Jodie Comer comes to Broadway and turns up the heat in ‘Prima Facie’

NEW YORK — Jodie Comer doesn’t just take the stage. She consumes it.

In “Prima Facie,” she is, well, everything you could ask for from an actor, alone on that stage for 100 minutes, telling a tale with the urgency of a report from the rim of an active volcano.

The production is just that compelling in the Golden Theatre, where Suzie Miller’s rocket-propelled play marked its official Broadway opening Sunday night. Comer and director Justin Martin (fresh from his co-direction of the new American engagement of the refugee play “The Jungle”) inject supersonic dramatic fuel into the play, and it’s the kind of evening from which you don’t instantly rebound. You slowly recover.

Here the subject is sexual assault, but don’t think that you’re walking into a morality play. This is a crime procedural from the inside out, the inside being the life and career of a brash London barrister, a working-class woman from England’s North, who’s reached the top of her profession by dint of her work ethic and her wits. The twist engineered by Miller, a lawyer herself, concerns Comer’s Cambridge-trained Tessa defending men accused of perpetrating sexual violence against women.

Her not-always-admirable superpower is a cutlass-sharp courtroom prowess and understanding that the criminal justice system works against the victim. The law is her accomplice. She cuts holes in women’s accounts with the skill of a Savile Row tailor.

Until, of course, the law is her adversary, after a night in which Tessa’s world collapses, and all of the codes she’s lived by come back to haunt her. The system now humiliates her, with skepticism and harrowing interrogations and threats to her livelihood, her safety, her pride. The contrast between the first and second halves of the play could not be starker. The fragile screen separating savvy high-flyer and bereft sufferer cracks, irrevocably.

I was captivated the first time I saw Comer perform this piece last year, in London’s West End. I was even more mesmerized the second time. The act is prodigious in every respect. Framed by set and costume designer Miriam Buether’s wall of case-filled binders — illuminated from time to time by Natasha Chivers as if they’re sacred manuscripts — Comer unspools Tessa’s nightmare at breakneck pace. A manic energy is apparent, a compulsion to relate the character’s experience with the precision of a member of London’s Inns of Court.
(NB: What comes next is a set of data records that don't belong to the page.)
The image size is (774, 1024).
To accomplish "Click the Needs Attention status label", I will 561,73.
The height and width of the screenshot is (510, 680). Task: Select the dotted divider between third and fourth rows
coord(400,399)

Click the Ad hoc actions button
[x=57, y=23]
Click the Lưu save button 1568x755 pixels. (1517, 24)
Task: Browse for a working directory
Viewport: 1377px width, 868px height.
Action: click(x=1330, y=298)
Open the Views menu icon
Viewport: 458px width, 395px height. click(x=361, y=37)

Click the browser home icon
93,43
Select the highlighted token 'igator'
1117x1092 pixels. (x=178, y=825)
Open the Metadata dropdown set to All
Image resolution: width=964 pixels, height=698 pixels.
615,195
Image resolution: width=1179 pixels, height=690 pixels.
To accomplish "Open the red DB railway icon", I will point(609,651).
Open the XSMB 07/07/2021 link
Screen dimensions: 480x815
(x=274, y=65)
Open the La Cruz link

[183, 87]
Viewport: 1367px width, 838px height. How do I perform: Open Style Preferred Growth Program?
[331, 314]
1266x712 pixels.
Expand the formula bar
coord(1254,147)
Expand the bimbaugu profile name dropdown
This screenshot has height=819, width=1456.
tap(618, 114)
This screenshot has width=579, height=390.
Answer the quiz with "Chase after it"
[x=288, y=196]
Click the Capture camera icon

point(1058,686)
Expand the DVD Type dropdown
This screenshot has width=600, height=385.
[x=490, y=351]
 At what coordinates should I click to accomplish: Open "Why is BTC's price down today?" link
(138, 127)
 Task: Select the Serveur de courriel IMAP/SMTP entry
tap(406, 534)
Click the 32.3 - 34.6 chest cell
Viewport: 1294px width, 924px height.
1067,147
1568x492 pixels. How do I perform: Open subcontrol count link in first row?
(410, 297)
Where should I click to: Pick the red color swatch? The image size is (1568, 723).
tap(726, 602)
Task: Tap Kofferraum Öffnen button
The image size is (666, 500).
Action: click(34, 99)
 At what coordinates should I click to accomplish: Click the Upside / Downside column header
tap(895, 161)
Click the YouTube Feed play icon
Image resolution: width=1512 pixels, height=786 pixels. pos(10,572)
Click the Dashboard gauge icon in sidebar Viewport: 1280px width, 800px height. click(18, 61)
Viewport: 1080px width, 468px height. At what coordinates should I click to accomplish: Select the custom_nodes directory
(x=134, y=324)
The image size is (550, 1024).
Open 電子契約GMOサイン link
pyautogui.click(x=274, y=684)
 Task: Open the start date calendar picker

The performance is relentless in the best sense, a portrayal shifting in accent and personality, as Comer is called on to embody investigating officers, relatives, colleagues. Best known for her role as diabolical Russian assassin Villanelle on “Killing Eve,” Comer is a protean presence with a gestural grace and an organic affinity for the stage. You’re beguiled into believing that there is nothing this actress can’t do.

Miller gives us just enough of an incidental primer on the British legal system to make us comfortable with how it diverges from U.S. courts; this principally entails grasping the distinction between solicitors and barristers, the latter being the superstar performers before judges. In popular culture (and for all I know, in real life) their ranks are male-dominated and impossibly macho, invested with the combined egos of heart surgeons and quarterbacks.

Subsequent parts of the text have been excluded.